Pyladies at Loggly: Why Java Engineers Also Love Python
For those who don’t know, PyLadies is an international organization focused on increasing women’s participation in the Python community through mentorship, outreach, education, conferences, and social gatherings.
When I was approached with the opportunity to speak at this meetup, I initially thought, “Hey, that sounds great, but I’m not a Python engineer.” I got to thinking, though. Even as a Java engineer, I still occasionally write things in Python. There are many critical components of Loggly’s tech stack that are written in Python. Although Python isn’t my primary coding language, I would not be able to do my job well without it, nor would Loggly run without it. This fact is what inspired me to give the talk and to write this blog post.
In the talk, I focused on what Loggly does, why we do it, and how we do it, with an emphasis on the role that Python plays in our tech stack. Since logs are by nature huge, unwieldy, and unpredictable, Loggly has learned a ton about scalability. Our tech stack is wildly more complicated than the news feed at LinkedIn, which is what I worked on prior to Loggly. The only way to manage such a beast is through automation and excellent tooling. And what language out there is better for automating things than Python? What language is as effortless as Python in whipping up a quick script?
To be more specific: the main places where we use Python in Loggly’s infrastructure are analytics and business intelligence applications, monitors and governors, and test automation. Oh, and our whole web app is written in Django, but I want to focus on the uses that the infrastructure team, all of us Java developers, have for Python.
Our internal analytics are powered by a Python app that consumes application metrics from a Kafka queue. This app aggregates and analyzes the information it consumes, and stores computed metrics in our analytics database. The metrics data we collect help us make product and business decisions, which in turn help us provide valuable functionality to our customers. Because of Python’s ease of use when it comes to text processing and the excellent support for Python in third-party services, Python was a natural choice for the BI piece of our infrastructure.
Our monitors and governors are also an invaluable piece in the puzzle. Without our monitors, for example, we would have no way of knowing where things stand with our processing pipeline. Thanks to some Python scripts that we whipped up in times of need, we on the Infrastructure and DevOps teams are able to diagnose production issues in a matter of minutes since finicky and tedious curl commands are distilled into a few easy keystrokes. Those Python scripts, if necessary, can then be completely automated with the help of cron. It’s true that this sort of thing could be accomplished with any scripting language, but I find myself looking up the specifics of Python syntax far less often than any other scripting language that I have dabbled in. This is a huge plus when you are in a time crunch.

******

▶ _Problem description_: For each statement, say whether it agrees with the Loggly post, answering yes or no and quoting the exact words of the post that decide it. (a) Loggly's whole web app is written in Django. (b) Loggly's internal analytics app consumes application metrics from a RabbitMQ queue. (c) Before joining Loggly, the writer worked on the news feed at LinkedIn. The items that come next are separate material and are unrelated to the Loggly post.

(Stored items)
******

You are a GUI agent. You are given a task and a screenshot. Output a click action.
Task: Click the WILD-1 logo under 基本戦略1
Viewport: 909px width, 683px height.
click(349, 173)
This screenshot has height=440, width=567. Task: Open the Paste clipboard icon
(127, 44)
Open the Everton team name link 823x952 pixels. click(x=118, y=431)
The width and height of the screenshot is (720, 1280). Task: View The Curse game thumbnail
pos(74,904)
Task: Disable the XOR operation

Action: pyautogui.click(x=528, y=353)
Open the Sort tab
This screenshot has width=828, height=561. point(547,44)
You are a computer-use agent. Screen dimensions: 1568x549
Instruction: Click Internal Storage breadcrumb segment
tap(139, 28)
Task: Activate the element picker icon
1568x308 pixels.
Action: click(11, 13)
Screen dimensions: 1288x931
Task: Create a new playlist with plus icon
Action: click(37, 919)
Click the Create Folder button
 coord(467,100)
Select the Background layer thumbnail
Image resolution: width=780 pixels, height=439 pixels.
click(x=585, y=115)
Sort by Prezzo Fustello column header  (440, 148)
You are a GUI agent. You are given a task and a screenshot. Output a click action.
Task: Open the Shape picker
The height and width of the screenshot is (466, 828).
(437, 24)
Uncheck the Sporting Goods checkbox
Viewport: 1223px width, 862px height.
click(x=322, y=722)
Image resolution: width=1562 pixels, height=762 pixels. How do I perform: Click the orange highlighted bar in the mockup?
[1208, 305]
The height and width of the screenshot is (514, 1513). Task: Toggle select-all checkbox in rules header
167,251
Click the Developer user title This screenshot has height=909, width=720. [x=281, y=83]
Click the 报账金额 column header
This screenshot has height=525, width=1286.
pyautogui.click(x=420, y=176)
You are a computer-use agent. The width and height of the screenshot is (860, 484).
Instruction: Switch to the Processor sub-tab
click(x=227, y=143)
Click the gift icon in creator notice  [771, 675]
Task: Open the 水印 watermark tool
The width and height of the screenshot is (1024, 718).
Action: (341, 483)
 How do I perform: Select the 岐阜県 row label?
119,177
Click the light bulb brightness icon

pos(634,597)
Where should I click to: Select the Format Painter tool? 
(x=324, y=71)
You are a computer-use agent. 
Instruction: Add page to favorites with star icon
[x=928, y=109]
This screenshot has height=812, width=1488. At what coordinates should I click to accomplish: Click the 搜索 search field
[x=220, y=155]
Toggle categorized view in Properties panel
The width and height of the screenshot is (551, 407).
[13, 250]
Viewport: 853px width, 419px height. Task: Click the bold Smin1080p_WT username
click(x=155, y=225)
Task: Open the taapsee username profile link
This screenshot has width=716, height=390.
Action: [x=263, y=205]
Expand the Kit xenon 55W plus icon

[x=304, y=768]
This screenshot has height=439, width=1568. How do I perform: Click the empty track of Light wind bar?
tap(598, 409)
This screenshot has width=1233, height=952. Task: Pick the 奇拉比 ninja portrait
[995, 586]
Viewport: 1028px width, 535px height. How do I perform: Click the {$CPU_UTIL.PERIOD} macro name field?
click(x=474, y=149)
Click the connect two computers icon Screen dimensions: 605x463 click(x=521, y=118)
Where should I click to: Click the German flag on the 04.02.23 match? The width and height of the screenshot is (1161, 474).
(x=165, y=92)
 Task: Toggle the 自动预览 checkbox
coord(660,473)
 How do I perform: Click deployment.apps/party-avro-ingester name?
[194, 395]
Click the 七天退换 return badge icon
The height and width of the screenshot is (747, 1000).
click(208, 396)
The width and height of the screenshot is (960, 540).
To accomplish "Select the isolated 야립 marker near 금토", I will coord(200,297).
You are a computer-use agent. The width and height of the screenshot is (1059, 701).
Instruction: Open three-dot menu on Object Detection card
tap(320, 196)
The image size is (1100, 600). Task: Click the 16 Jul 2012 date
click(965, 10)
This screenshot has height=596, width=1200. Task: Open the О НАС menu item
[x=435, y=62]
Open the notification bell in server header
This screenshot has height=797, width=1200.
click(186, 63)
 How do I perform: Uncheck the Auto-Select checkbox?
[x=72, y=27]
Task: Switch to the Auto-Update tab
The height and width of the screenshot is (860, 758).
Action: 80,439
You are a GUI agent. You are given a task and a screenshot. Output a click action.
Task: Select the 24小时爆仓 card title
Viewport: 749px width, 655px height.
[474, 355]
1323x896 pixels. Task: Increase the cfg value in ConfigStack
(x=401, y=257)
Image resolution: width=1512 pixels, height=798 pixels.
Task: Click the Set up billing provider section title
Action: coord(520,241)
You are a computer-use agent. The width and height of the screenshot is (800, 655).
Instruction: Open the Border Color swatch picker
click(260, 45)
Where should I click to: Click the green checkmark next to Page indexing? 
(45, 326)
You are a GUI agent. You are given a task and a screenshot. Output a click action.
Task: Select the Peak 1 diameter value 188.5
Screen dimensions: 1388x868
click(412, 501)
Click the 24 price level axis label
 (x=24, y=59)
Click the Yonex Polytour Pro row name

******

▶ _Task solution_:
(a) Yes: "Oh, and our whole web app is written in Django"
(b) No: "Our internal analytics are powered by a Python app that consumes application metrics from a Kafka queue."
(c) Yes: "the news feed at LinkedIn, which is what I worked on prior to Loggly"